In this section for the sake of simplicity I'll use Arabesque Spark connector because it can be executed directly from IDE, without the need to install any extra environment. As a first test I wanted to see what is this famous embedding iteration (all tests were added to SparkArabesqueSuite):

// Input graph file:
// 0 1 1
// 1 1 2
// 2 1 1
// In image: (0)-(1)-(2)
 test("should print embeddings") {
   val traversal = arabGraph
     .vertexInducedComputation { (embedding, computation) =>
       println(s"get embedding = ${embedding.getVertices} ${embedding.getPattern} and c=${computation.toString}")
       computation.output(embedding)
     }
     .withShouldExpand ((embedding, computation) => true)
     .withFilter ((embedding, computation) => true)

   val embeddings = traversal.embeddings.collect().map(embedding => embedding.words.sorted.mkString(","))

   assert(embeddings.size == 6)
   assert(embeddings.contains("0"))
   assert(embeddings.contains("1"))
   assert(embeddings.contains("2"))
   assert(embeddings.contains("0,1"))
   assert(embeddings.contains("0,1,2"))
   assert(embeddings.contains("1,2"))
 }

Two interesting things. First, the embedding accumulates vertices. The vertexInducedComputation is called on each produced embedding and the computation is the processing logic. Here, since we want to know the traversal, we output everything. Two other builder methods serve to check whether the traversed graph should continue and whether given embedding should be discarded before the next step. Let's now rewrite previous test and accept only the path composed of 3 vertices:

// Input graph
// 0 1 1 3
// 1 1 2
// 2 1 1 1
// 3 1 4
// 4 1 5
// 5 1
// In image: (0)-(1)-(2); (0)-(3)-(4)-(5)
  test("should return triplets") {
    val traversal = arabGraph
      .vertexInducedComputation { (embedding, computation) =>
        if (embedding.getNumWords == 3) {
          computation.output(embedding)
        }
      }
      .withShouldExpand ((embedding, computation) => embedding.getNumWords < 3)
      .withFilter ((embedding, computation) =>  embedding.getNumWords < 4)

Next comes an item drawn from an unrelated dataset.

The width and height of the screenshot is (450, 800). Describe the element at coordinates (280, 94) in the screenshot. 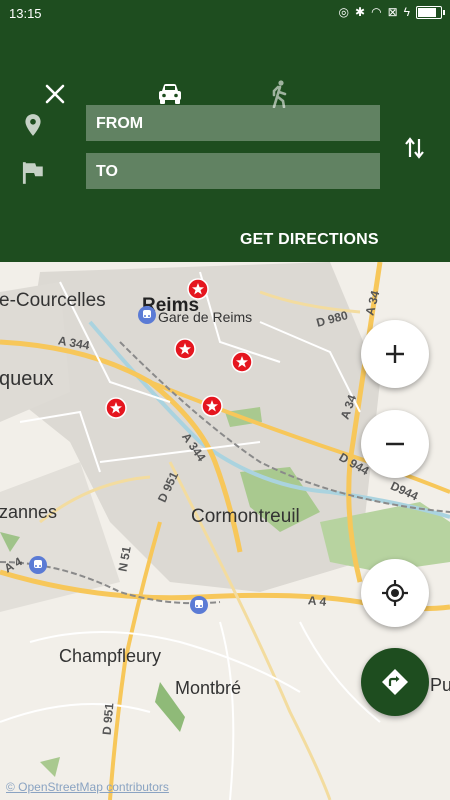

I see `walk-icon` at that location.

    val embeddings = traversal.embeddings.collect().map(embedding => embedding.words.sorted.mkString(","))

    assert(embeddings.size == 4)
    assert(embeddings.contains("0,3,4"))
    assert(embeddings.contains("3,4,5"))
    assert(embeddings.contains("0,1,3"))
    assert(embeddings.contains("0,1,2"))
  }

As you can see, all paths with 3 vertices were correctly returned. This time we stop the exploration after finding 3 consecutive vertices. That example was also quite simple. A more complicated one could be the one finding the triangles. Fortunately, Arabesque provides the implementation for this problem with io.arabesque.gmlib.triangles.CountingTrianglesComputation class:

// Input graph
// 0 1 1 2
// 1 1 0 2
// 2 1 0 1 3 4
// 3 1 4
// 4 1
// In image:
//   (0)-(1)
//    \   /
//   (2)-(3)
//    \    /
//     (4) 
test("should find triangles") {
    val triangles = arabGraph.triangles().aggregation("output")

    assert(triangles.size == 5)
    assert(triangles.mkString(", ") == "0 -> 1, 1 -> 1, 2 -> 2, 3 -> 1, 4 -> 1")
}

Graph meaning consists of transforming subgraphs into valuable knowledge. However, this task is complicated in the context of Big Data because of the size of matched patterns. Arabesque is one of the frameworks created to address that size problem. It uses a concept called Think Like an Embedding and is based on the distributed model of Apache Spark or Apache Giraph. Despite that, it doesn't use vertex nor edge-centric computation model. Its main processing unit is the embedding. The framework addresses a lot of common graph mining problems, such as finding cliques, triangles or custom patterns. It does that with built-in frameworks and provided abstractions helping to implement custom processing.